Additional on-the-scene reports from Instapundit's Afghanistan correspondent Professor John Robert Kelly of Boston University, Congressional Chief of Staff Joseph Eule, and a Roger L. Simon commenter with 18 years experience in Afghanistan add further depth to the picture, in both positive and negative ways. This excerpt from John's comment is especially instructive:
"My experience with the UN over the past 18 years is in Afghanistan. Here's what I've seen since 9/11...sorry for the garritous length.

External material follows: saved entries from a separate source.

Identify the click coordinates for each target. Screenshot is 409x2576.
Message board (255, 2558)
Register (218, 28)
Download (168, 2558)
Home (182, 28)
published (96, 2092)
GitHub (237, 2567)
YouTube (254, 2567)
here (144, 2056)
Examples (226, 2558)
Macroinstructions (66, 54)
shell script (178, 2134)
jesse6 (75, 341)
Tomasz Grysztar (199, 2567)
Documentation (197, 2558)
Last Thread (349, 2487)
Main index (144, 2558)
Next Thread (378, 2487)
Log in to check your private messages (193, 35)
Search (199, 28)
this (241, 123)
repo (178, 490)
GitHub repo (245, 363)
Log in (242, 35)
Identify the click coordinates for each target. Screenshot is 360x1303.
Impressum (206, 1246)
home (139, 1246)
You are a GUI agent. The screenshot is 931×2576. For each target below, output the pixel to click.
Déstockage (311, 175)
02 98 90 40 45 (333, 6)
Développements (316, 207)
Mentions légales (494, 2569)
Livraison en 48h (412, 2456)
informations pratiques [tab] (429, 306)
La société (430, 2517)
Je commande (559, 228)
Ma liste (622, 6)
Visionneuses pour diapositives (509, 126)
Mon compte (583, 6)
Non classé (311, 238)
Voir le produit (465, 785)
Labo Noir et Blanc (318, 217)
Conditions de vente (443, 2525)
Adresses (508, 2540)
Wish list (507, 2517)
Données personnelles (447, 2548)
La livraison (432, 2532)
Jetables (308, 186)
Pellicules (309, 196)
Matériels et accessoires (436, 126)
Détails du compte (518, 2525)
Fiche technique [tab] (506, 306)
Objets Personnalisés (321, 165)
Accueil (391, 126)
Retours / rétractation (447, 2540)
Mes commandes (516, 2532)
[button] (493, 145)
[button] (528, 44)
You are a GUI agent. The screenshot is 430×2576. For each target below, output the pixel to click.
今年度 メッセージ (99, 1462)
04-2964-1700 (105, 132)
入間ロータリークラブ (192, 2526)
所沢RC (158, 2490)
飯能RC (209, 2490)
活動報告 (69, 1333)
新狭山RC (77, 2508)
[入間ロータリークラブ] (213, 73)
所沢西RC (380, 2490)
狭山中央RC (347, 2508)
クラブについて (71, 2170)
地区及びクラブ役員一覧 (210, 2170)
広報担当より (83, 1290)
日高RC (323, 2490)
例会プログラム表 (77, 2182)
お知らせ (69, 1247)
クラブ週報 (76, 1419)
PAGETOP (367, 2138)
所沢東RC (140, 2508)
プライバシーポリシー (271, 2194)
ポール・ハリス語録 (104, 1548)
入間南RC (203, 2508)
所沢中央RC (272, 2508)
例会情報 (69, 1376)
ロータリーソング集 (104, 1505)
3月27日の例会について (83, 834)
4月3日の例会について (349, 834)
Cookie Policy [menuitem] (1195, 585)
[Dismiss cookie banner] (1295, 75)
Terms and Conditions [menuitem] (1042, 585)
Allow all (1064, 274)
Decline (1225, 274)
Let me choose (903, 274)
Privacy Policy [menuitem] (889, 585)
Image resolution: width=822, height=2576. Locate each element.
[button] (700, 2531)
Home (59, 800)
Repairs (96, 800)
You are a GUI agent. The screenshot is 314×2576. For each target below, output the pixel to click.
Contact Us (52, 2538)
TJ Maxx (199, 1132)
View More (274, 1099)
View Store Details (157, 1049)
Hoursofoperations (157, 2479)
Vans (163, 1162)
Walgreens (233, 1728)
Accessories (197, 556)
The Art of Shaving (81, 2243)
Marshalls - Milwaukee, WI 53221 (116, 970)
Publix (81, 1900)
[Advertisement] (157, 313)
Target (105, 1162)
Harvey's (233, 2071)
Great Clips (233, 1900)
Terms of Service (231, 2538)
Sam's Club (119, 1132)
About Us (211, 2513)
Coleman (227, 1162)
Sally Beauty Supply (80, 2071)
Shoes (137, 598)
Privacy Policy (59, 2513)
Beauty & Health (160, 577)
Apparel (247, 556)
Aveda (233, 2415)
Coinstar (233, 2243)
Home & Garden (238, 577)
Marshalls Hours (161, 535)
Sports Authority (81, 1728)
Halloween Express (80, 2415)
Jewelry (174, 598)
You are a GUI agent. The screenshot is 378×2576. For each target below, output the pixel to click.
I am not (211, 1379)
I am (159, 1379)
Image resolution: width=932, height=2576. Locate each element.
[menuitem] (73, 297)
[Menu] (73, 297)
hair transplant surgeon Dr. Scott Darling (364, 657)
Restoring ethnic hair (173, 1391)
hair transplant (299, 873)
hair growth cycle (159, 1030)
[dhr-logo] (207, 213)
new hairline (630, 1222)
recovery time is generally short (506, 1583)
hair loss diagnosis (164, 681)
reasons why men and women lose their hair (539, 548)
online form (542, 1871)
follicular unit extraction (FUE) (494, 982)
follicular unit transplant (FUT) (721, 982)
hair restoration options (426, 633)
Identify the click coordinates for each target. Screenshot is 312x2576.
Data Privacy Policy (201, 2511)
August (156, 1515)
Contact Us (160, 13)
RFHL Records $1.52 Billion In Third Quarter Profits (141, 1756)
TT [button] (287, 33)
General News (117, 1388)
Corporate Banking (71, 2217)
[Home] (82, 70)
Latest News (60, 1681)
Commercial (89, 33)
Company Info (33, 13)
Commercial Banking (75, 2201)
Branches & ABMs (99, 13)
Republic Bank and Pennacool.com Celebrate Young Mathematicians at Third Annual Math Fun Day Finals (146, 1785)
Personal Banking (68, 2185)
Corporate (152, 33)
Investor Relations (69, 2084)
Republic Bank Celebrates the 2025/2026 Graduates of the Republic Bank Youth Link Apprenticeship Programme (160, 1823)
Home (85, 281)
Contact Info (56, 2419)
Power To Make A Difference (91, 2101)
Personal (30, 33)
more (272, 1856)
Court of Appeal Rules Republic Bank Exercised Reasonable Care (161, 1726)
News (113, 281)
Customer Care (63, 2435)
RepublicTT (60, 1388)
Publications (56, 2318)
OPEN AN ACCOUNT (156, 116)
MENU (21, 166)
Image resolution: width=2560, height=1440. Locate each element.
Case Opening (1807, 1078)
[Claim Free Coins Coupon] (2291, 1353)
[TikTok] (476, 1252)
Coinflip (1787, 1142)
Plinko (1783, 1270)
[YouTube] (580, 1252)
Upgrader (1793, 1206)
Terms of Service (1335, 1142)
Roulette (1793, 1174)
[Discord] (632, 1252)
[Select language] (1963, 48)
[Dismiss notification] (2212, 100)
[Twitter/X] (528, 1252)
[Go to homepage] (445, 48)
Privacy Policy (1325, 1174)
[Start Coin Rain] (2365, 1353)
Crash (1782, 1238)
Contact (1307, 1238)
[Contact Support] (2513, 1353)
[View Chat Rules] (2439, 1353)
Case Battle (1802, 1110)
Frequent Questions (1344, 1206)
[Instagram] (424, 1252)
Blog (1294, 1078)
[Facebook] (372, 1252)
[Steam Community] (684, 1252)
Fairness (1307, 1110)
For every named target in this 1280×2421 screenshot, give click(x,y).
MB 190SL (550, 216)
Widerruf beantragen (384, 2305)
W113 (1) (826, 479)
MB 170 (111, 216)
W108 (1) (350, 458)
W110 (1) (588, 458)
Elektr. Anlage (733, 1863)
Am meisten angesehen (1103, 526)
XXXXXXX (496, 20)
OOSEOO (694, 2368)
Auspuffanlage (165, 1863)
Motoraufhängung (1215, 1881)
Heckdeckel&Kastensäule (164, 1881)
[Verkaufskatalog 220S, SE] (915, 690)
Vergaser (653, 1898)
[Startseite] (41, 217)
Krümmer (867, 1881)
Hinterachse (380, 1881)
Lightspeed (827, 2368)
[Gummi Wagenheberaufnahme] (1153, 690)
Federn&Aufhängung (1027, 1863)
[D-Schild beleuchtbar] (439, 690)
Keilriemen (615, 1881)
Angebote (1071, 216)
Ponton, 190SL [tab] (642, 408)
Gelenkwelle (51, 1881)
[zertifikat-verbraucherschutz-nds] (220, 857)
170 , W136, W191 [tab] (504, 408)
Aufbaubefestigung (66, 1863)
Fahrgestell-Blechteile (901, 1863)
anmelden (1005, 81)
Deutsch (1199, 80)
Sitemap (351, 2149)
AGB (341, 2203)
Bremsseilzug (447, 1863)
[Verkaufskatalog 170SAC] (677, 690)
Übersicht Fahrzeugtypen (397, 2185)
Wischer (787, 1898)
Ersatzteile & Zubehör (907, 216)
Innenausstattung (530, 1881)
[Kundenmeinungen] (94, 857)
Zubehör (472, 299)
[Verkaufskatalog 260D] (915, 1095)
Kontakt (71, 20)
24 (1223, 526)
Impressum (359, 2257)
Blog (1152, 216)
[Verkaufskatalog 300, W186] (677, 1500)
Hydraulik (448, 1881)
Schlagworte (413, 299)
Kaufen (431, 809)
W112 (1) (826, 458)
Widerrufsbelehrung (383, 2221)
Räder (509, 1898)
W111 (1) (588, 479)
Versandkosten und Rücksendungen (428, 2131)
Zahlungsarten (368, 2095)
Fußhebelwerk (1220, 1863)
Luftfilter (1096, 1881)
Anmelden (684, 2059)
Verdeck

....An enormous and highly profitable international aid apparatus has assembled in Kabul and has largely ignored the input of the Afghan people or their largely American liberators; the latter stand by in disbelief as taxpayers contributions to Afghanistan disappear into outfitting the extravagant needs of European aid community. The UN pays $400 a day (more than a years pay for an average Afghan ) plus a generous per diem. This enormous aid infestation has fostered rightful resentment. The UN and associated NGOs ran through years of aid funding in a matter of months. Now when money cannot be found for reconstruction, the UN issues reports criticizing the parsimonious Americans. Meanwhile, the UN and NGOs live like pashas. Hundreds of millions of dollars earmarked for Afghans have been transformed into fleets of top-of the-line Toyota Landcruisers, villas and estates to house their workers complete with swimming pools, an endless supply of underpaid servants, luxurious furnishings (accented with looted antiquities,) the latest laptops, video equipment, cases of Johnny Walker Blue and the bling bling ...perks that might even seem excessive to Ken Lay are justifiable expenses charged off to the US. No accountability, no oversight. They dont bother cooking the books, they dont even keep the books!
Afghan citizens fear that vocal objections to this patronizing treatment will result in economic reprisals by the UN...."
Amazingly, the story gets worse as one continues. To say that John is upset about all this is a massive understatement.
Perhaps this should not be surprising with respect to the U.N., whose makeup and structure nearly guarantees this sort of behaviour. What is clear, however, is that non-governmental NGO "do-gooders" and international bodies deserve closer scrutiny than they usually receive, and require rigorous accountability mechanisms that include the threat of public exposure.